● **DIRECTIVE**
Repeat the entries below word for word, starting at the line that contains "Identify the location" and ending at the end of the entries. Leave out the pictures.
**** INPUT DATA ****
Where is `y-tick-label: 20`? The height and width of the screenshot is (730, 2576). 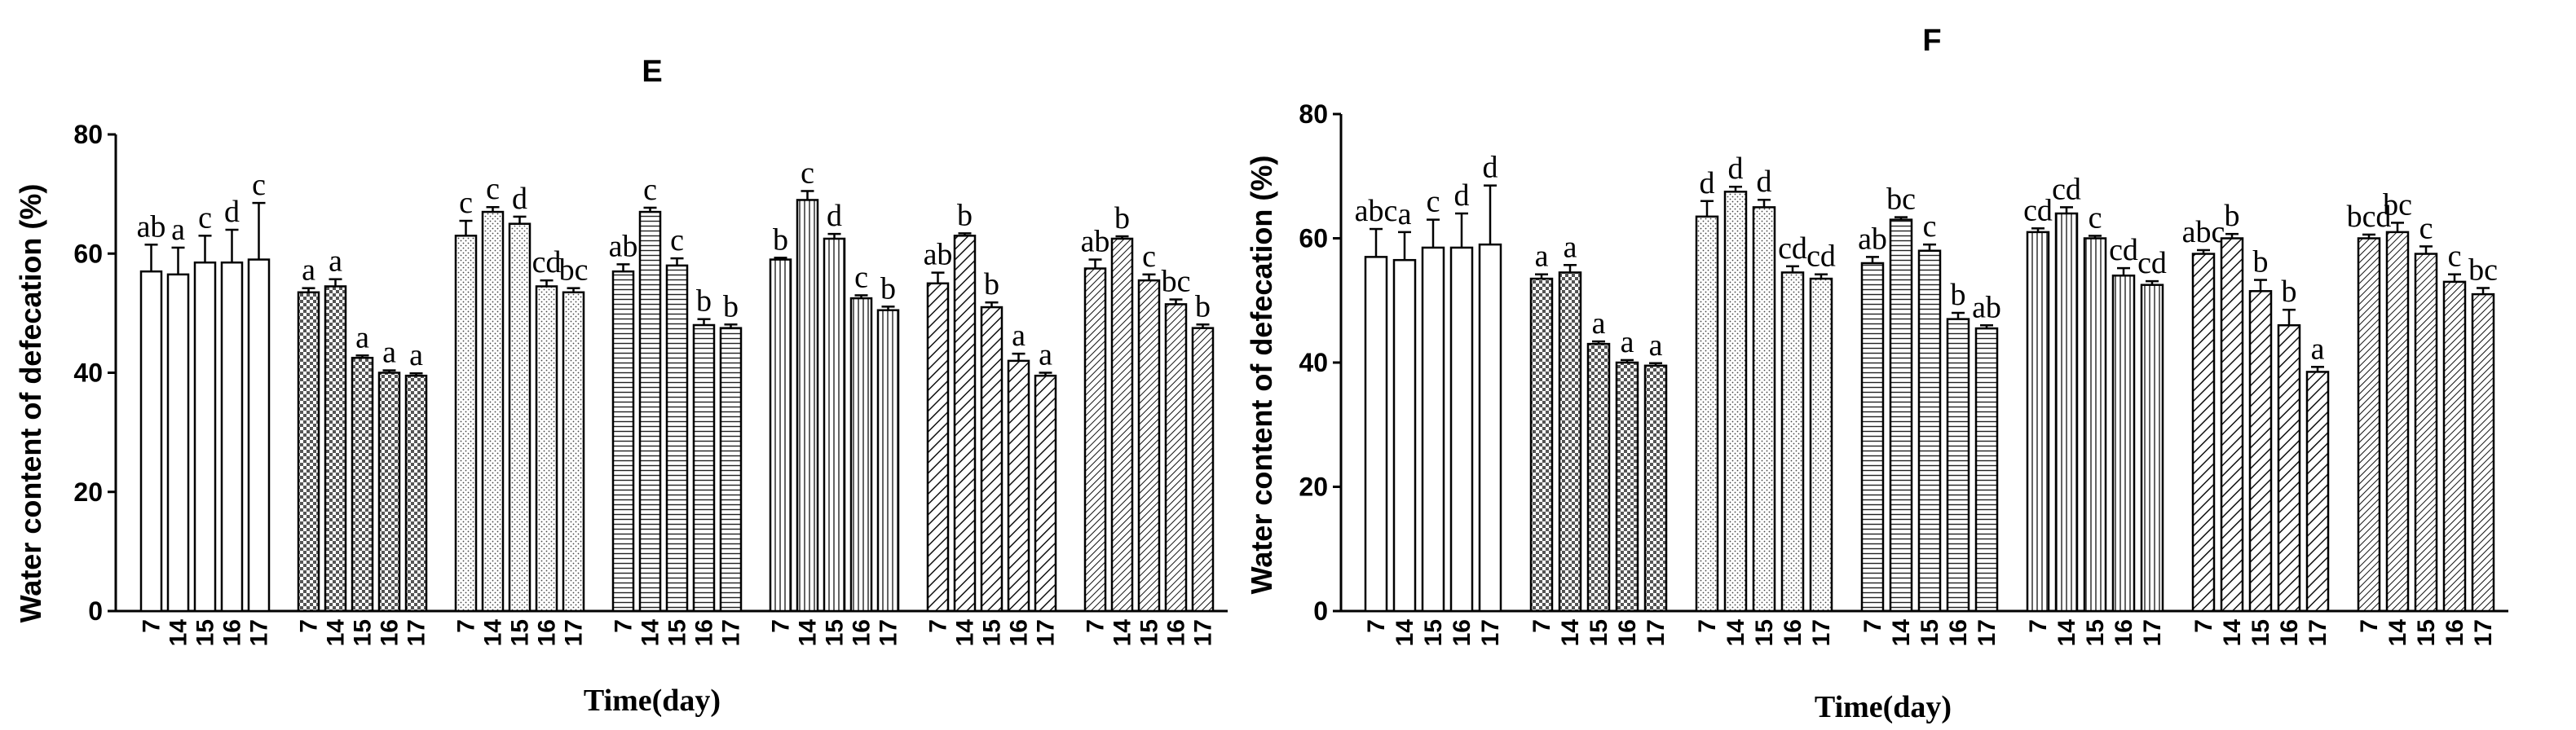 y-tick-label: 20 is located at coordinates (1313, 488).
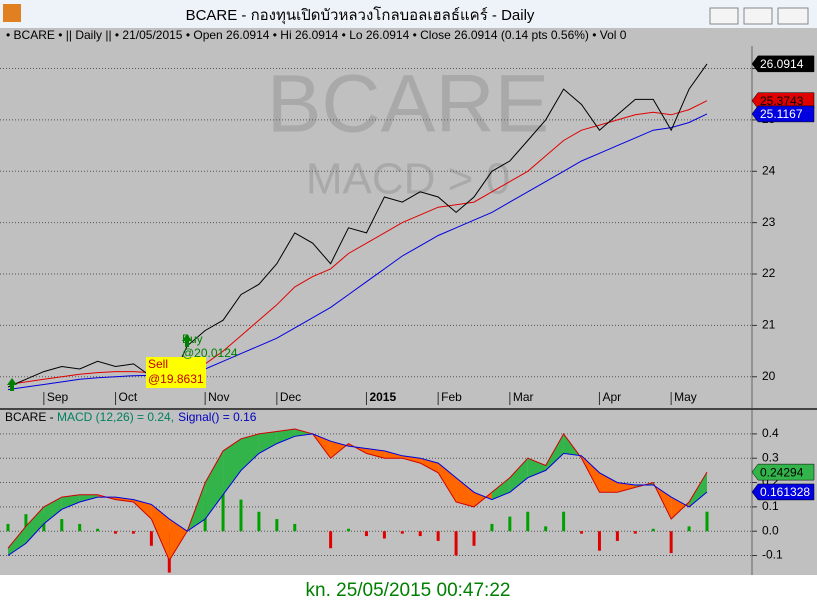 This screenshot has height=603, width=817. What do you see at coordinates (218, 397) in the screenshot?
I see `x-tick-label: Nov` at bounding box center [218, 397].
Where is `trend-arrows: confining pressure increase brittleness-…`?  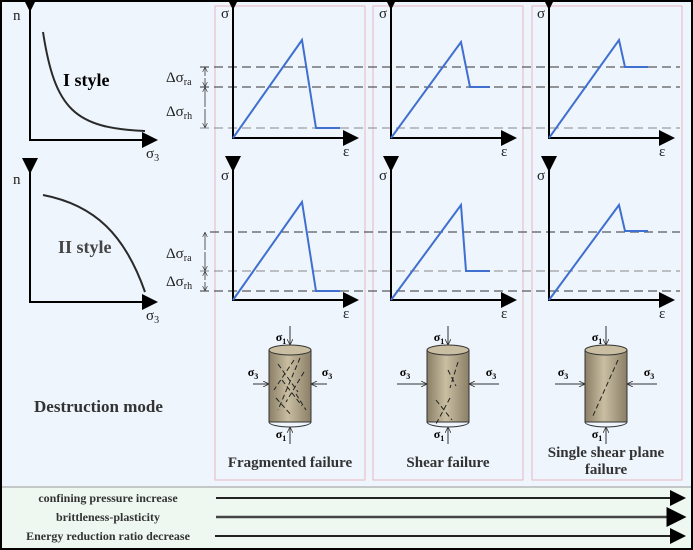 trend-arrows: confining pressure increase brittleness-… is located at coordinates (356, 517).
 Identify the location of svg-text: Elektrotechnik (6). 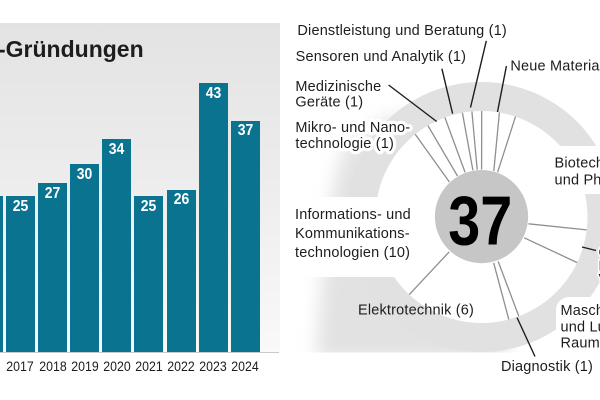
(416, 311).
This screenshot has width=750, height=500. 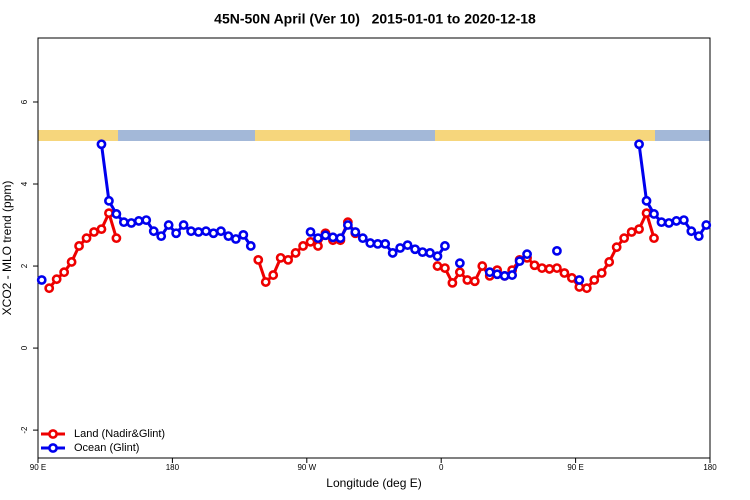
****
● **WRITTEN REPLY**
 Identify the location of svg-text: Elektrotechnik (6). 
(416, 311).
This screenshot has width=750, height=500. 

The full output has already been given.